Editor's note: Third in a three-part series on the players acquired by the Wolves for Kevin Love
Unlike baldness or musical intuition, some traits or talents don't skip a generation. In Timberwolves rookie Andrew Wiggins' family, there apparently are few recessive genes.
From a father who played basketball professionally across North America and Europe for two decades and a mother who won two Olympic track silver medals, there's much in both mind and body that has been handed down.

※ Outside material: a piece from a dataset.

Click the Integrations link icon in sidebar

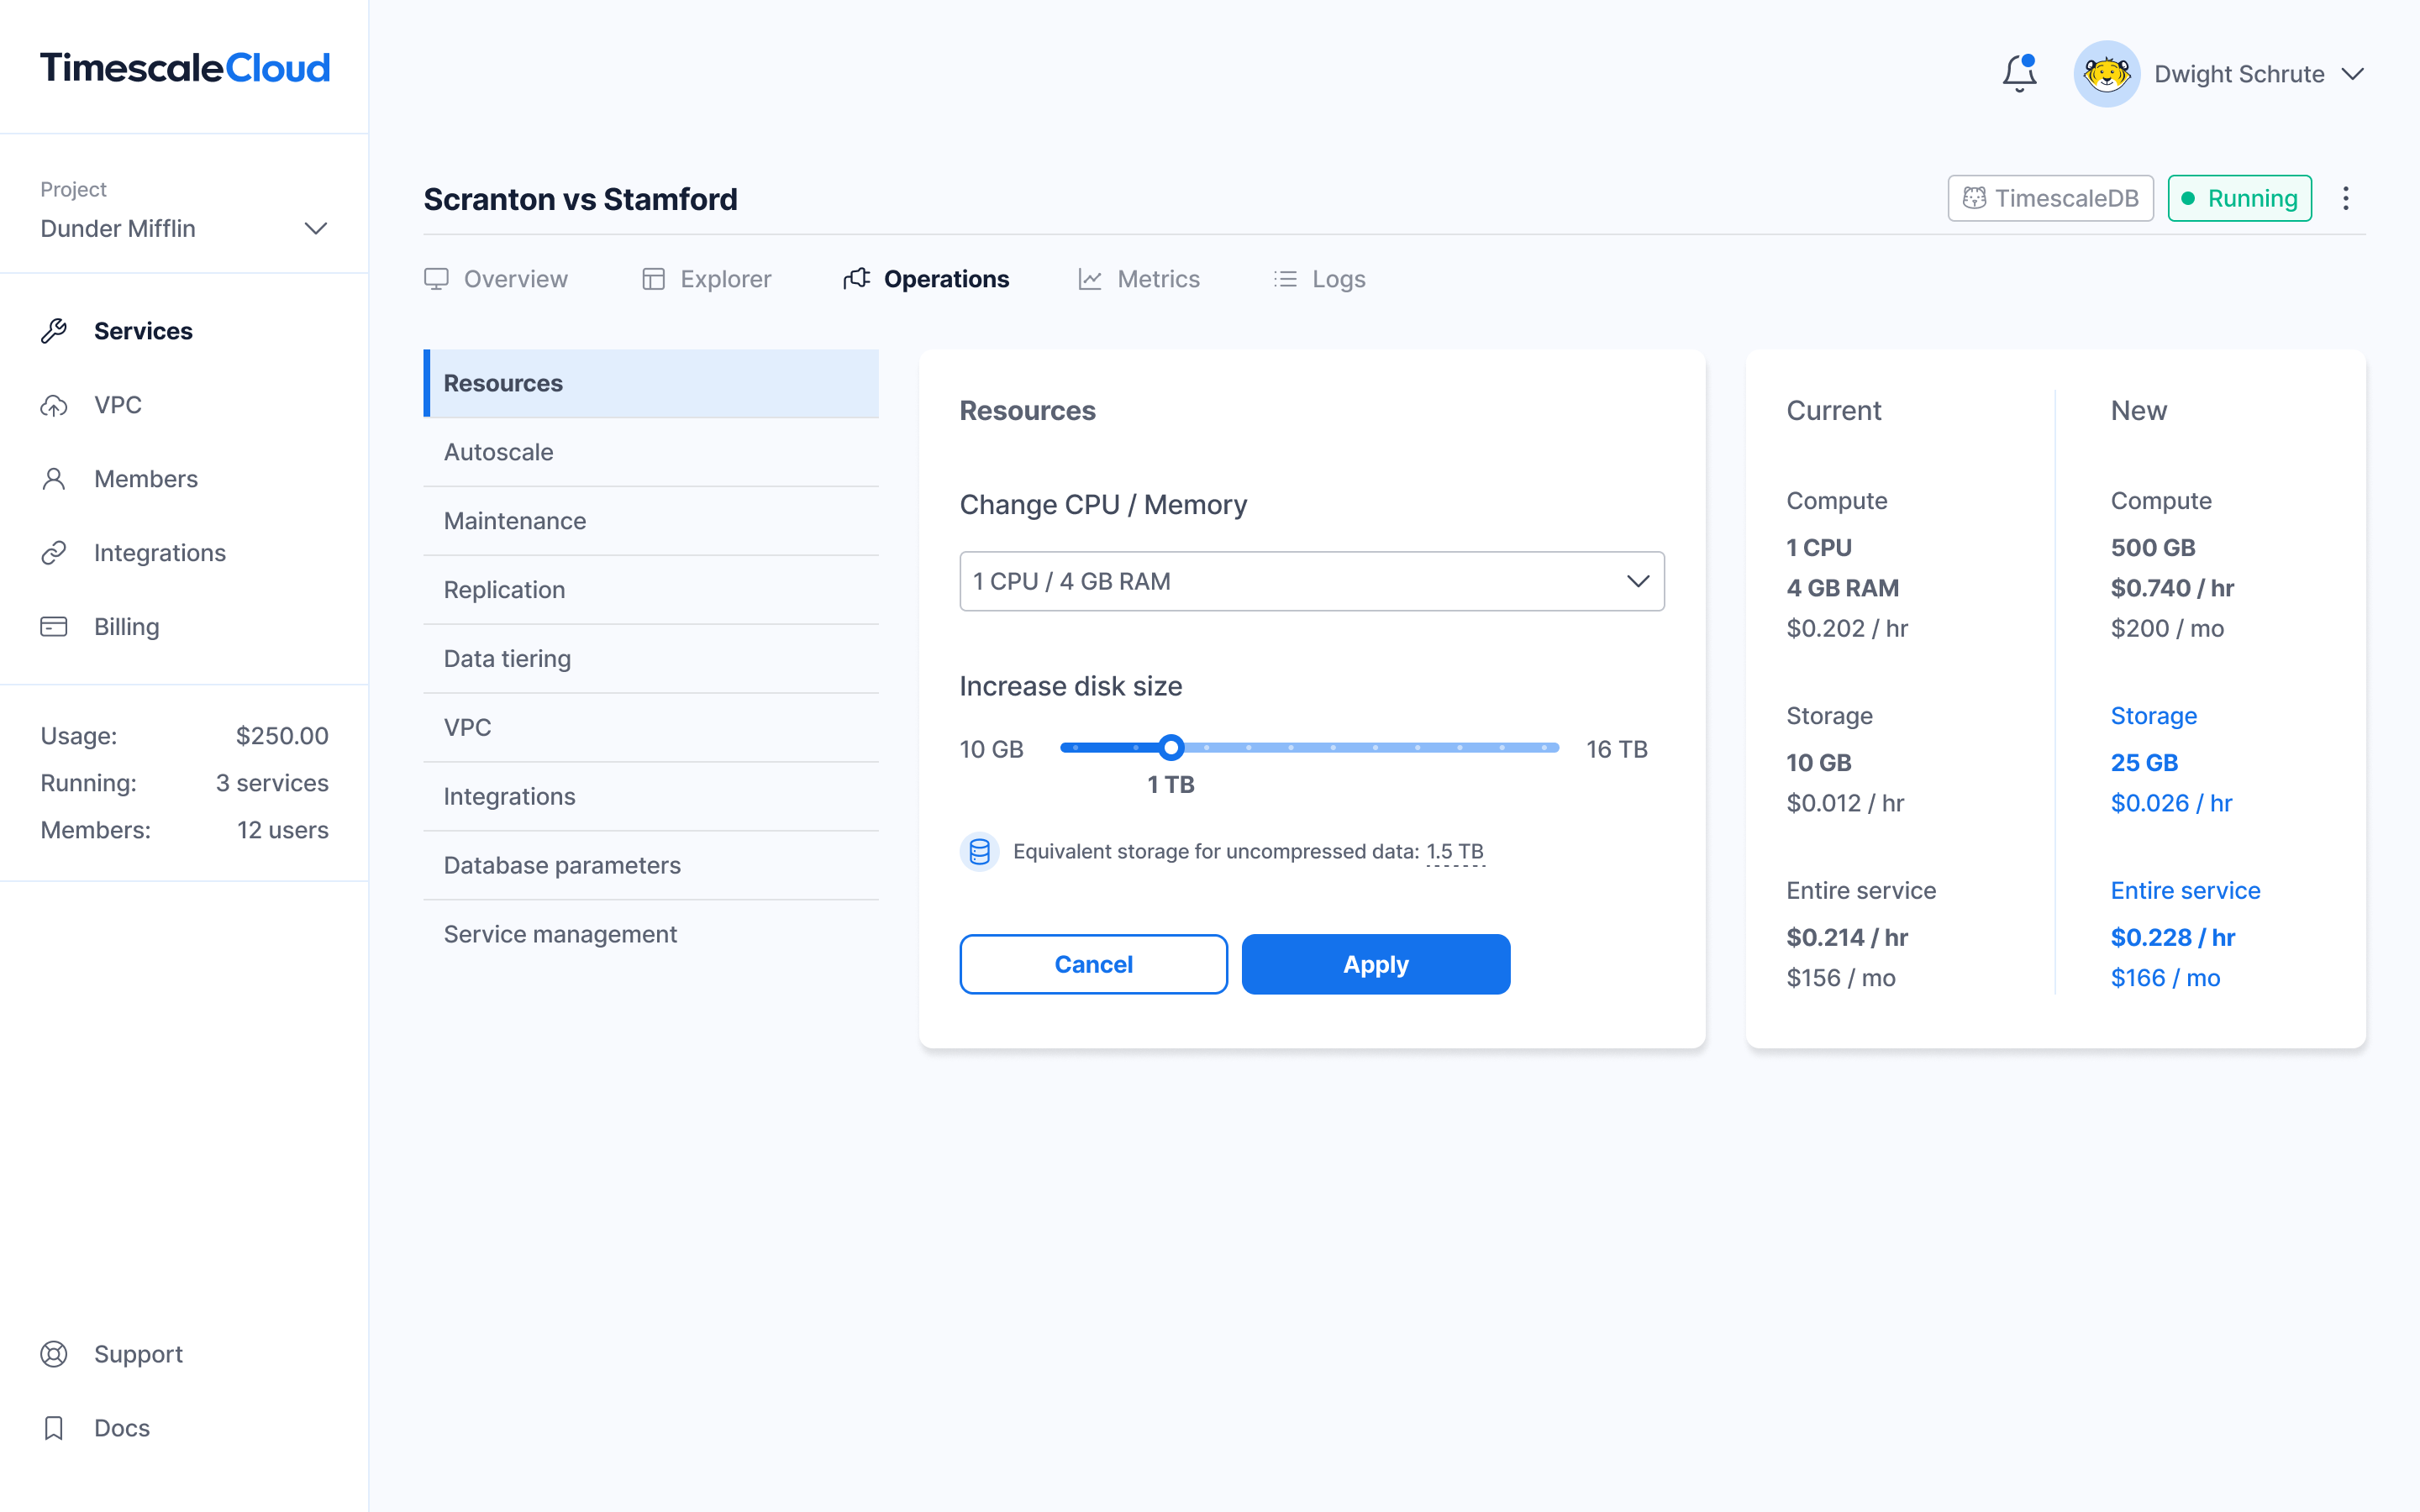(x=54, y=553)
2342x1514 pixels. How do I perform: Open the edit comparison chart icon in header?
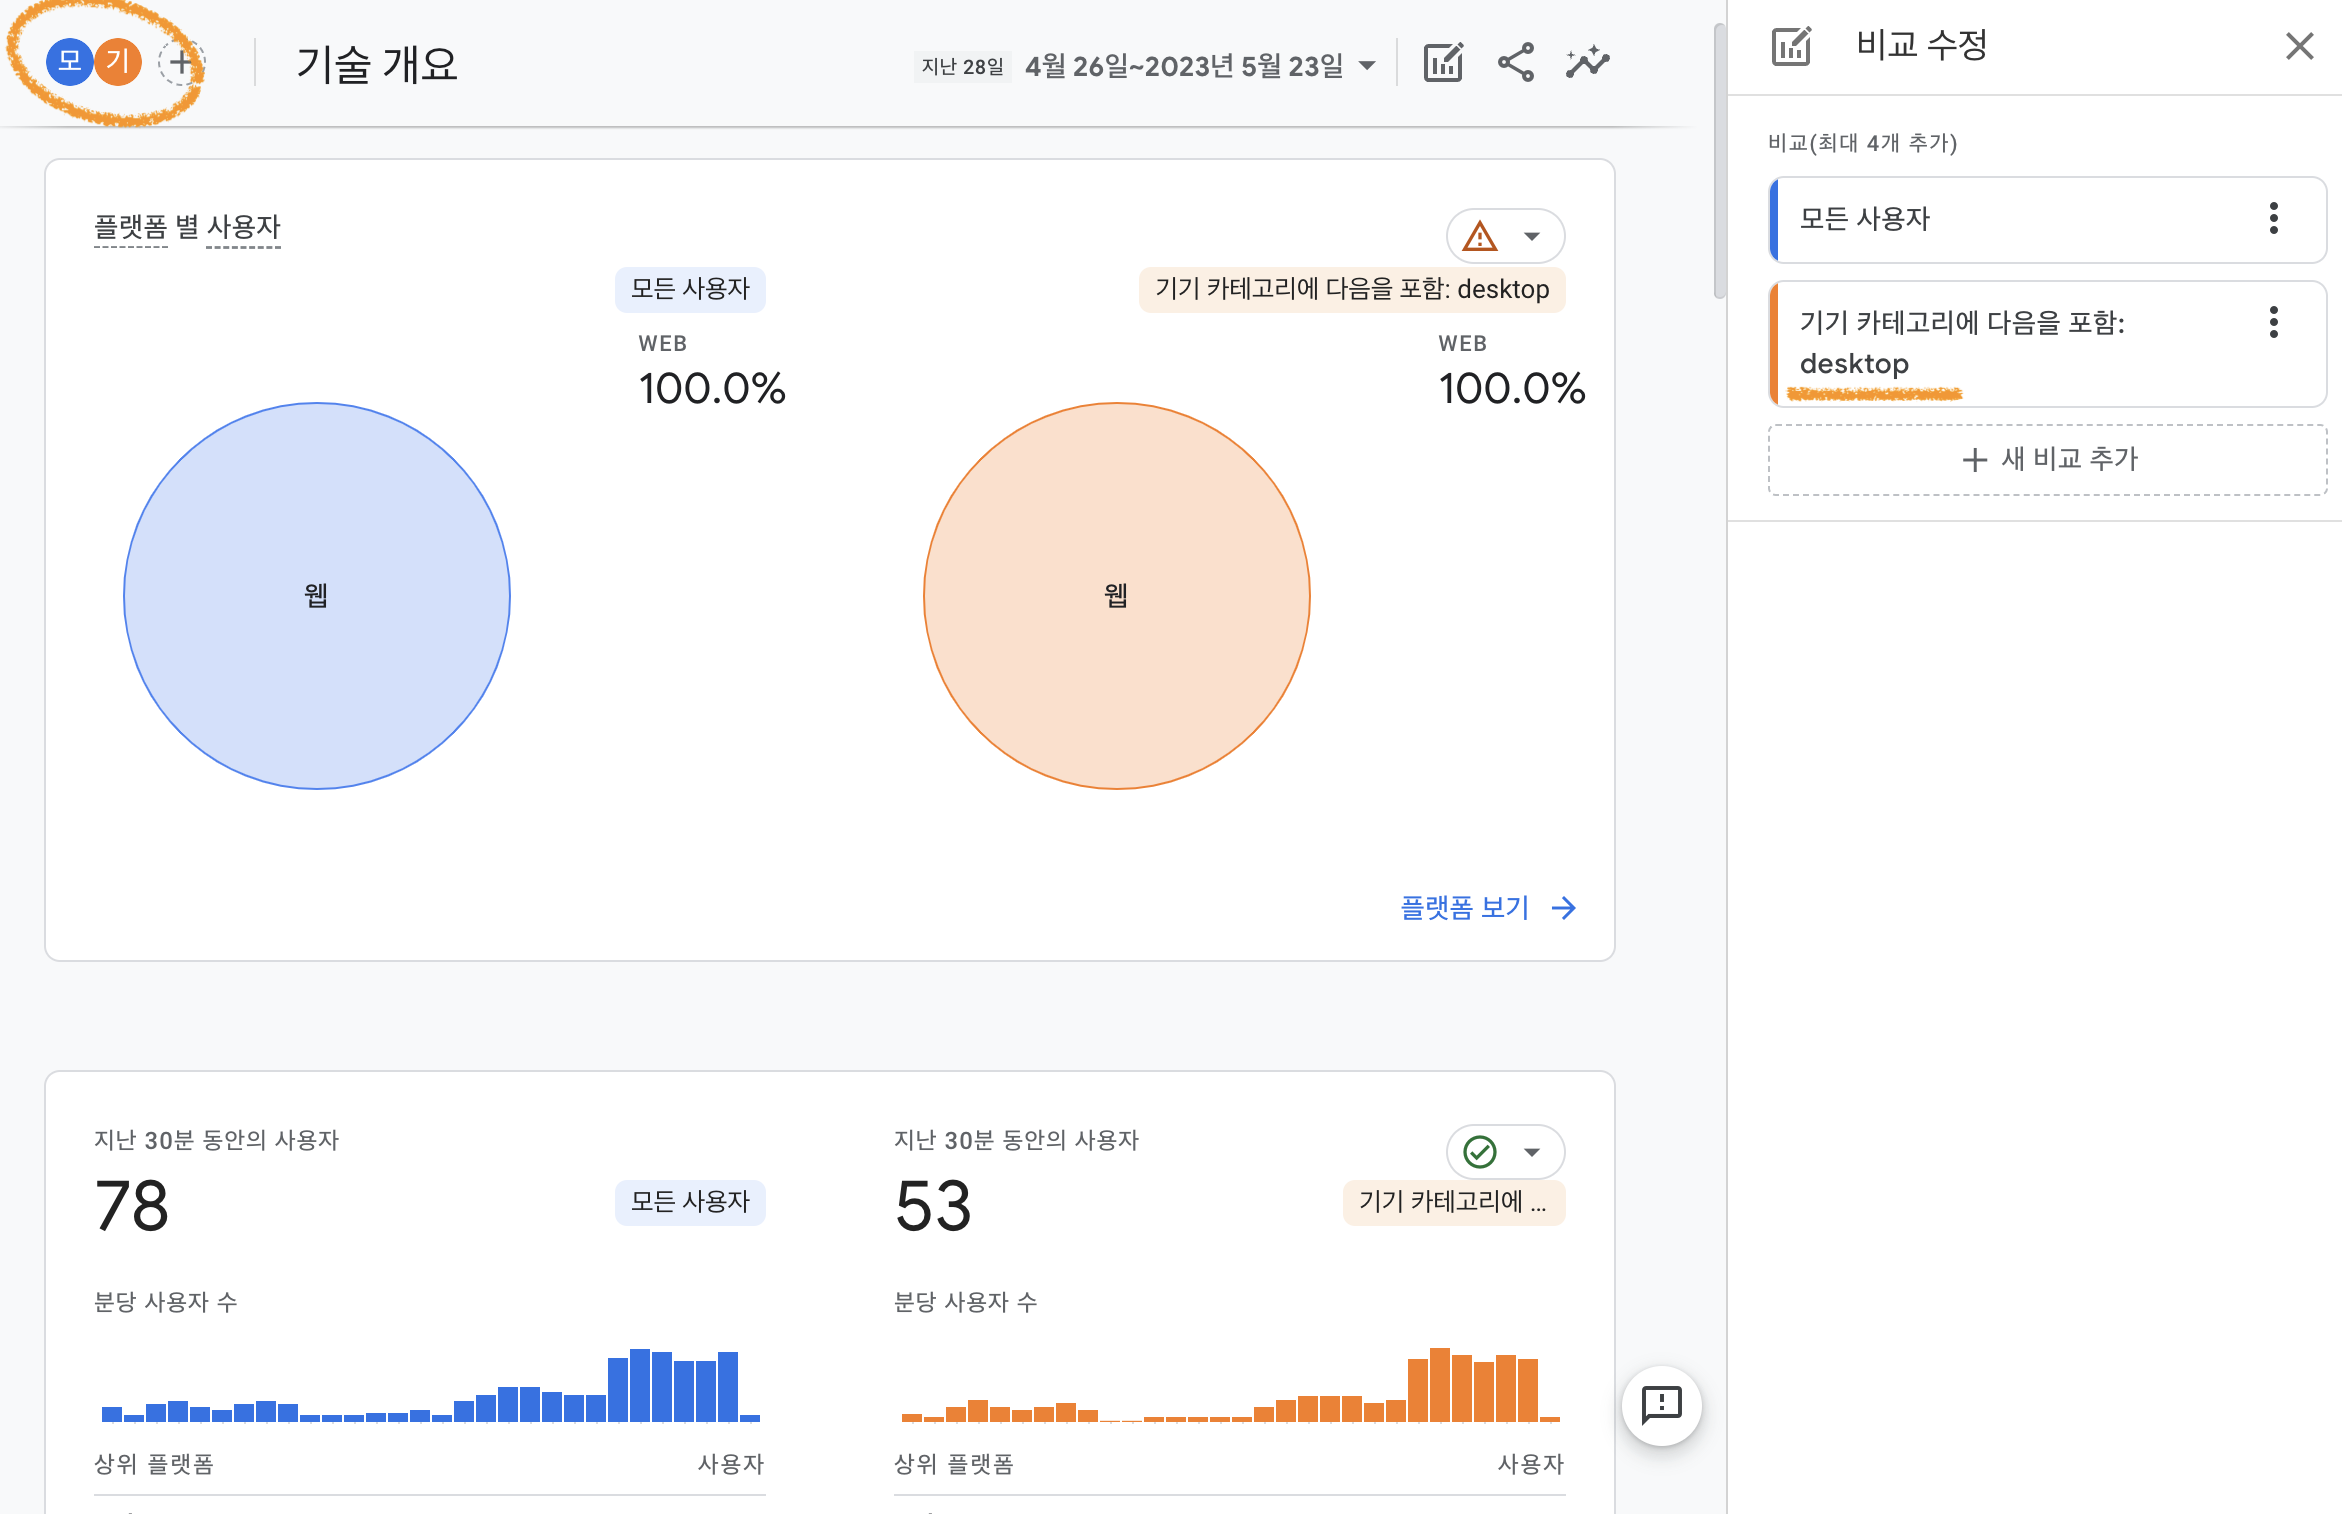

When Timberwolves president of basketball operations Flip Saunders chose Wiggins as the fitting centerpiece to a Kevin Love trade, he did so because he envisions a 19-year-old drafted first overall by Cleveland last summer becoming the rarest of NBA species: What Saunders calls an "elite" two-way player who can change a game on both ends of the floor because of his 7-foot wingspan and "freakish" athleticism combined with the precious drive to maximize both.
"It's tough to find a lot of those guys in our league," Saunders said.
A quick head count reveals only a handful of candidates — Cleveland's LeBron James, Indiana's Paul George, maybe San Antonio's Kawhi Leonard — if you don't include recovering Lakers superstar Kobe Bryant, who belongs on a list of his own with such names as Michael Jordan and James.
"The best players of all time have always been two-way players," Wiggins said. "I want to be great."
At 6-8, Wiggins possesses the kind of physical attributes required to become such a player: A lean body he clearly will grow into as he ages, a 44-inch vertical leap that'd be jaw-dropping if teammates Zach LaVine and Glenn Robinson III didn't approach his own jumping, as well as those long arms and that considerable reach.